>>

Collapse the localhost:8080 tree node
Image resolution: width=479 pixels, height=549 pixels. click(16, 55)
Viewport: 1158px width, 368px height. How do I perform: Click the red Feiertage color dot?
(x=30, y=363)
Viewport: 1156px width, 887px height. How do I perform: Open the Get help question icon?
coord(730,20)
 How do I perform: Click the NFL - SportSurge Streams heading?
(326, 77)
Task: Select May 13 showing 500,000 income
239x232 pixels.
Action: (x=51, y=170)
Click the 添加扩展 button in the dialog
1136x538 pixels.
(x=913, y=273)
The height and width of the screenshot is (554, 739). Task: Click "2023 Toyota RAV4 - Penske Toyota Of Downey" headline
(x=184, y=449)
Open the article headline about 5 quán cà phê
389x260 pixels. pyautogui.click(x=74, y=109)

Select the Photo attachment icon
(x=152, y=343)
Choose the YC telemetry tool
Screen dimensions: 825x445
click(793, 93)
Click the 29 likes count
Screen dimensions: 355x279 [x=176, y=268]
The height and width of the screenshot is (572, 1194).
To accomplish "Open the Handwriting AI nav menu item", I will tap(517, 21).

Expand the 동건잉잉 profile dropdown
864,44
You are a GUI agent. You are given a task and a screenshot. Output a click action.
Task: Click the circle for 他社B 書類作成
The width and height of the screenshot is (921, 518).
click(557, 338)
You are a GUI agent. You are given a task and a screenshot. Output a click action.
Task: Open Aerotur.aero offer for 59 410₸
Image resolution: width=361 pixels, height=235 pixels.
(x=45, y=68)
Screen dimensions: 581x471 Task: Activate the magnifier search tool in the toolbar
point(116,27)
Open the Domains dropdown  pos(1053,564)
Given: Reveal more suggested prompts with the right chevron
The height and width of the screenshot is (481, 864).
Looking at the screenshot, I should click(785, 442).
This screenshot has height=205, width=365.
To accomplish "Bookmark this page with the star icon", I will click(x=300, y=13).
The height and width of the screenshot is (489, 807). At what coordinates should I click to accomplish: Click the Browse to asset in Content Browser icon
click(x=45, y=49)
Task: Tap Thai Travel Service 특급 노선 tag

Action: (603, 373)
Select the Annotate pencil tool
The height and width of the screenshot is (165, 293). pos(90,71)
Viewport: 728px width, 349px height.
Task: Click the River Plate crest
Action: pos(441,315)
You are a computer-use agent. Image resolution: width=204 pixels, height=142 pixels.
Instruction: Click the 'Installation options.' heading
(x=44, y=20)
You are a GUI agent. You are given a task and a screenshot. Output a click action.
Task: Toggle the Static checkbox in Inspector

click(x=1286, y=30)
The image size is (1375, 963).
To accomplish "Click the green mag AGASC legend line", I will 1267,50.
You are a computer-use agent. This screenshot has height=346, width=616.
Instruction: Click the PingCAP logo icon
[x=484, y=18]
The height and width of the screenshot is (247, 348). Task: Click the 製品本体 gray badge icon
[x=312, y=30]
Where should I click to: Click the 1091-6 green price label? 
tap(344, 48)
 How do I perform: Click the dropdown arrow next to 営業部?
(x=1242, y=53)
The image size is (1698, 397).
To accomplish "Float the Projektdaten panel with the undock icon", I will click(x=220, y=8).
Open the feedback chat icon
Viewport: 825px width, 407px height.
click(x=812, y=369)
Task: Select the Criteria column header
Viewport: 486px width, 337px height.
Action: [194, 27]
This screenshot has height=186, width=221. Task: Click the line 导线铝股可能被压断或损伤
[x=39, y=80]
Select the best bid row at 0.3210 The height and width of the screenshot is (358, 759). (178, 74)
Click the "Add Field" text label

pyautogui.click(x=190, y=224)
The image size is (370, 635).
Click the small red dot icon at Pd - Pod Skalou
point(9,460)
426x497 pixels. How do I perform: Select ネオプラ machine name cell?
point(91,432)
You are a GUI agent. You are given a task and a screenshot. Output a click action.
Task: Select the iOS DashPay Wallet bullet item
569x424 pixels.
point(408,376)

<<

*Task requirements:* Each line from the one containing "Where should I" to the last line of the material above should be reproduced word for word, with nothing added.

*Response to this exercise:*
Where should I click to: Click the 1091-6 green price label? 
tap(344, 48)
 How do I perform: Click the dropdown arrow next to 営業部?
(x=1242, y=53)
The image size is (1698, 397).
To accomplish "Float the Projektdaten panel with the undock icon", I will click(x=220, y=8).
Open the feedback chat icon
Viewport: 825px width, 407px height.
click(x=812, y=369)
Task: Select the Criteria column header
Viewport: 486px width, 337px height.
Action: [194, 27]
This screenshot has height=186, width=221. Task: Click the line 导线铝股可能被压断或损伤
[x=39, y=80]
Select the best bid row at 0.3210 The height and width of the screenshot is (358, 759). (178, 74)
Click the "Add Field" text label

pyautogui.click(x=190, y=224)
The image size is (370, 635).
Click the small red dot icon at Pd - Pod Skalou
point(9,460)
426x497 pixels. How do I perform: Select ネオプラ machine name cell?
point(91,432)
You are a GUI agent. You are given a task and a screenshot. Output a click action.
Task: Select the iOS DashPay Wallet bullet item
569x424 pixels.
point(408,376)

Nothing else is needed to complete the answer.